● ASSIGNMENT
Repeat the records between the line holding "Describe the element at coordinates (160, 194)" and the line holding "Configure screen settings", inclusive, leaving the pictures out of your answer.

● DATA RECORDS
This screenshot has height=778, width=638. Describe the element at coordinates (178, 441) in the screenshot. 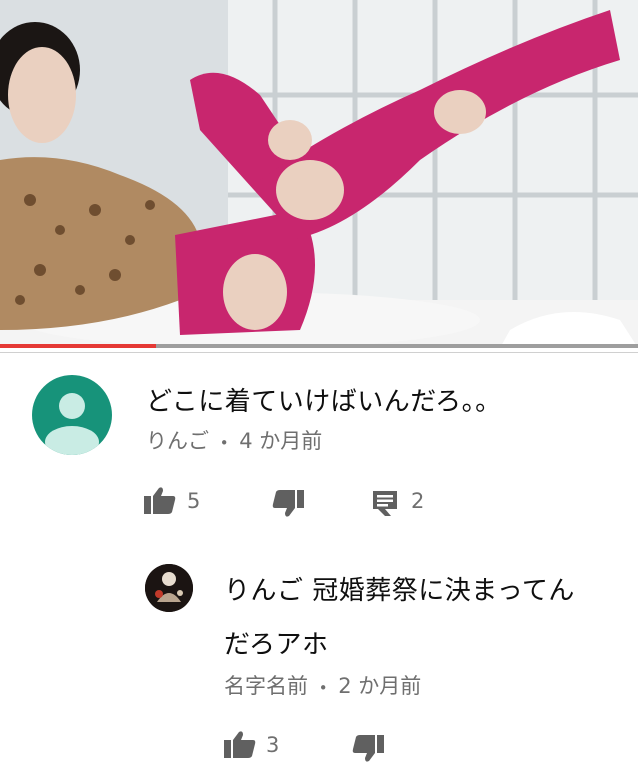

I see `comment-author: りんご` at that location.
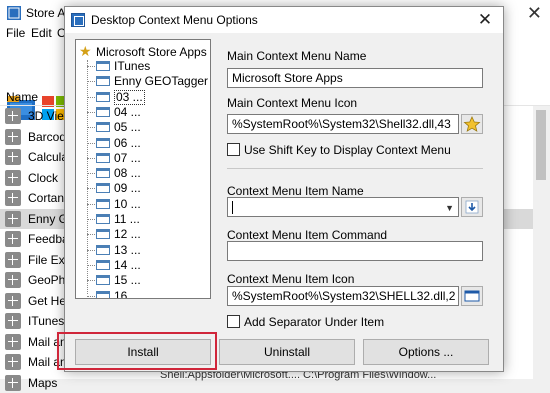  What do you see at coordinates (132, 66) in the screenshot?
I see `tree-item-label: ITunes` at bounding box center [132, 66].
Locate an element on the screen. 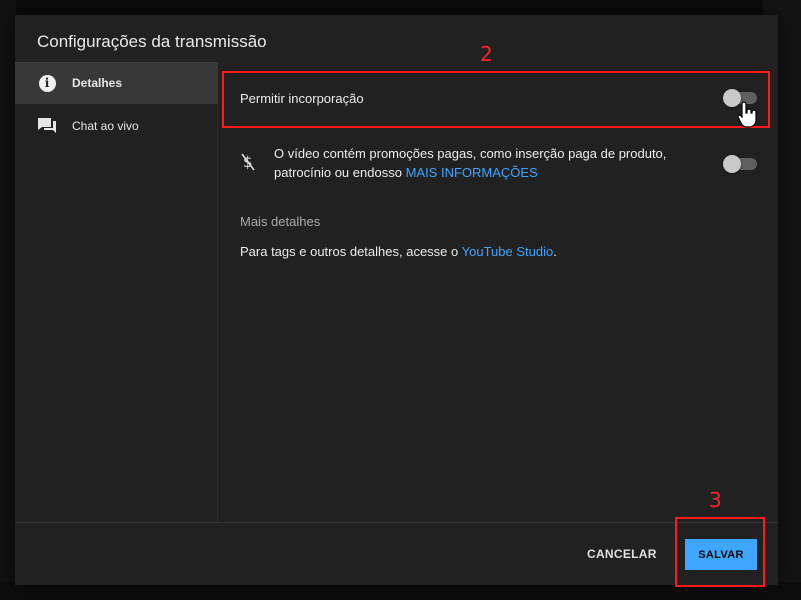 This screenshot has width=801, height=600. sidebar-item-details: i Detalhes is located at coordinates (116, 83).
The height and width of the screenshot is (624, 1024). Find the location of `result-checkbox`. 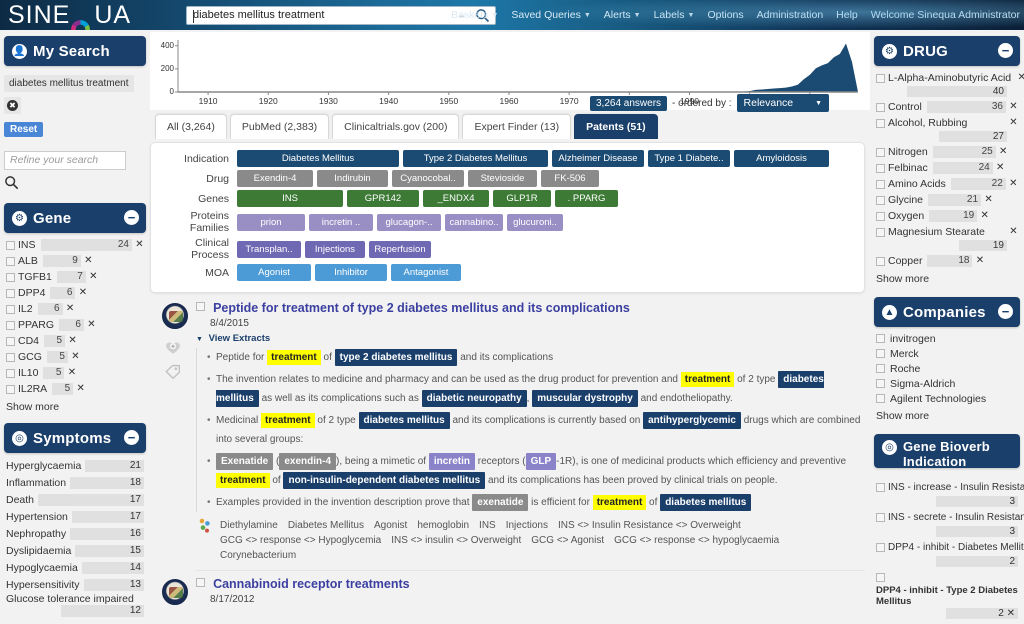

result-checkbox is located at coordinates (200, 306).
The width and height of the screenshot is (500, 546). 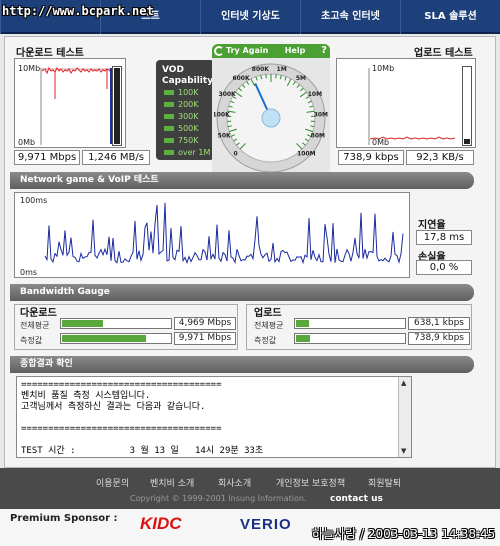 What do you see at coordinates (301, 78) in the screenshot?
I see `gauge-tick-label: 5M` at bounding box center [301, 78].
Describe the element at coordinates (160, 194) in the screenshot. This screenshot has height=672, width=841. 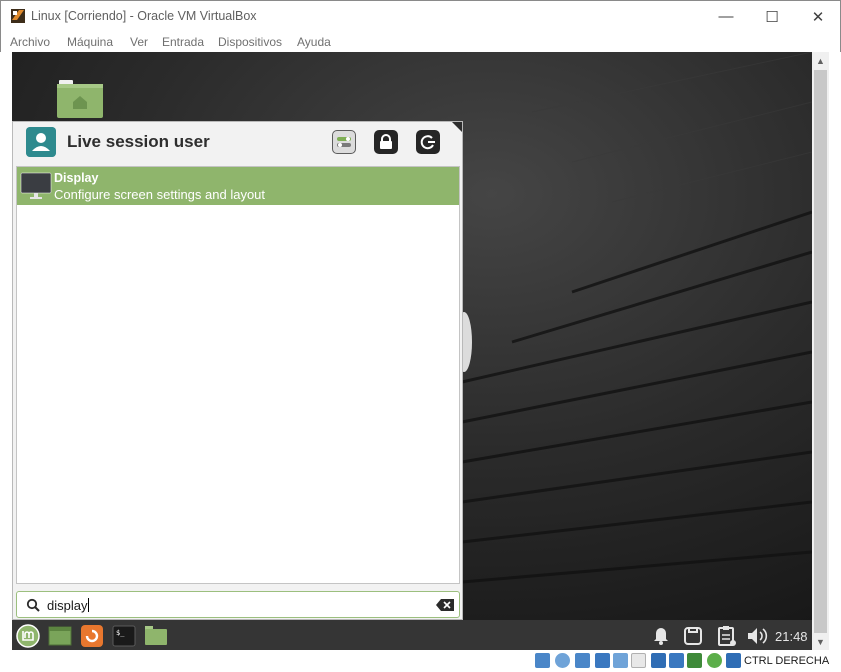
I see `result-description: Configure screen settings and layout` at that location.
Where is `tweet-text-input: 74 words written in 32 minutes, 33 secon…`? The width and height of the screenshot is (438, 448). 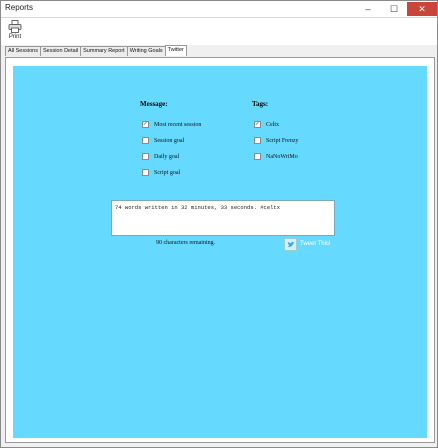
tweet-text-input: 74 words written in 32 minutes, 33 secon… is located at coordinates (223, 218).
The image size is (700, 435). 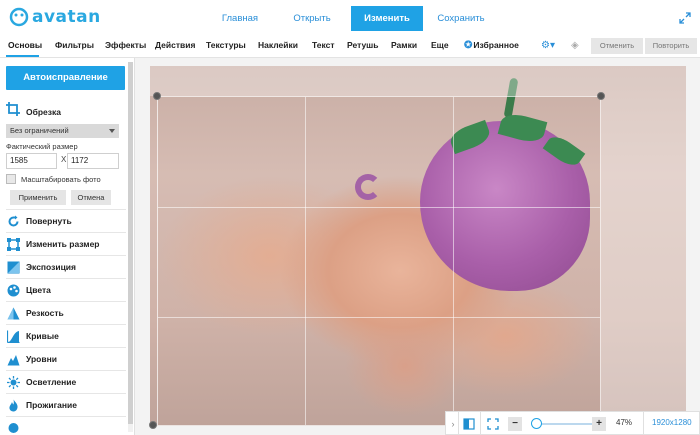 What do you see at coordinates (575, 46) in the screenshot?
I see `layers-icon: ◈` at bounding box center [575, 46].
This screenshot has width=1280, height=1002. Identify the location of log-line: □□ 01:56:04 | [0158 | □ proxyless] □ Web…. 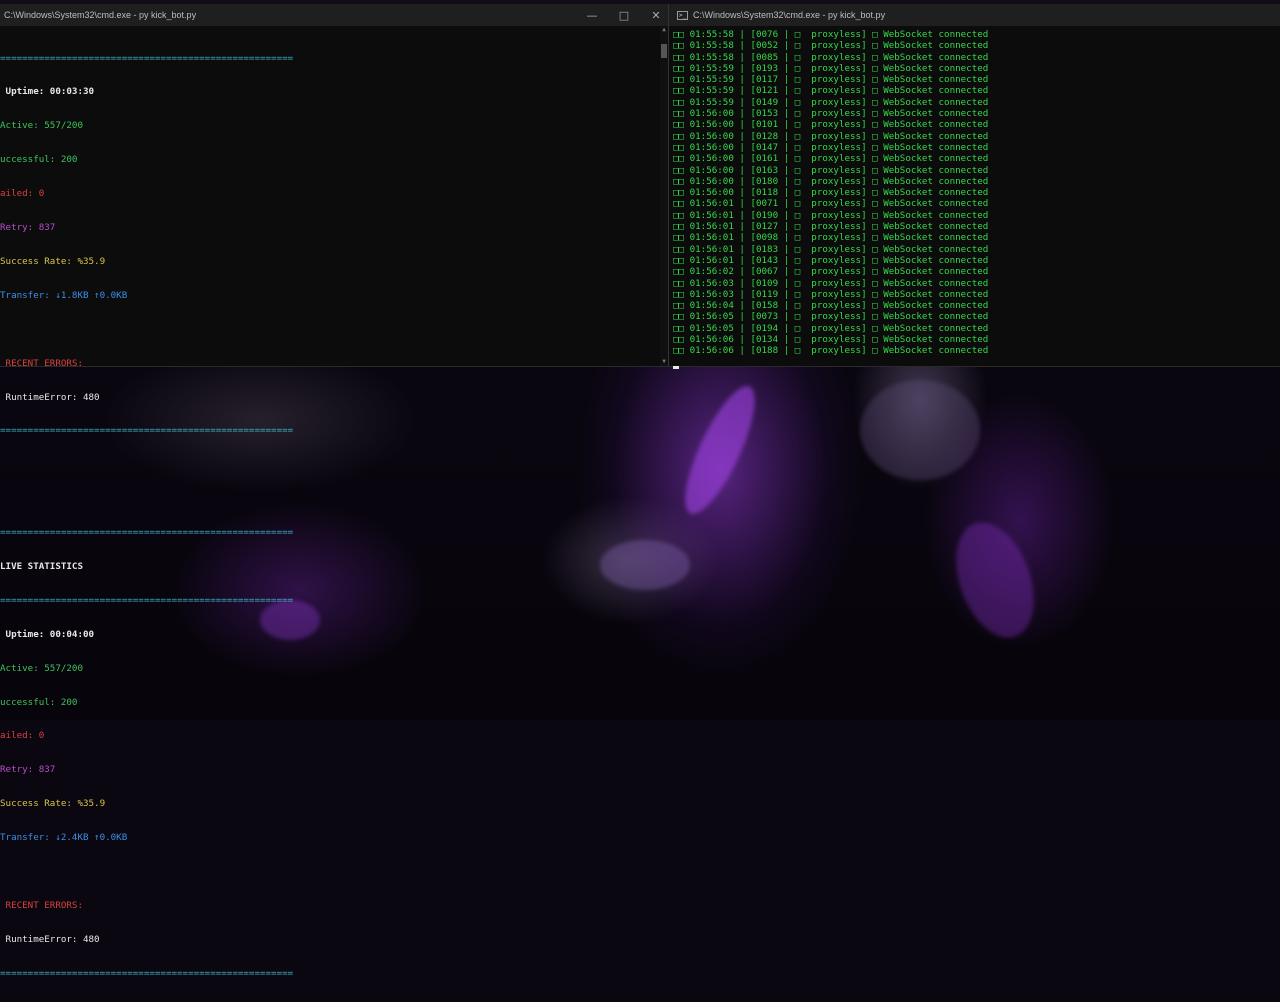
(831, 306).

● SOLUTION FOR THIS EXERCISE
Describe the element at coordinates (160, 194) in the screenshot. This screenshot has height=672, width=841. 
I see `result-description: Configure screen settings and layout` at that location.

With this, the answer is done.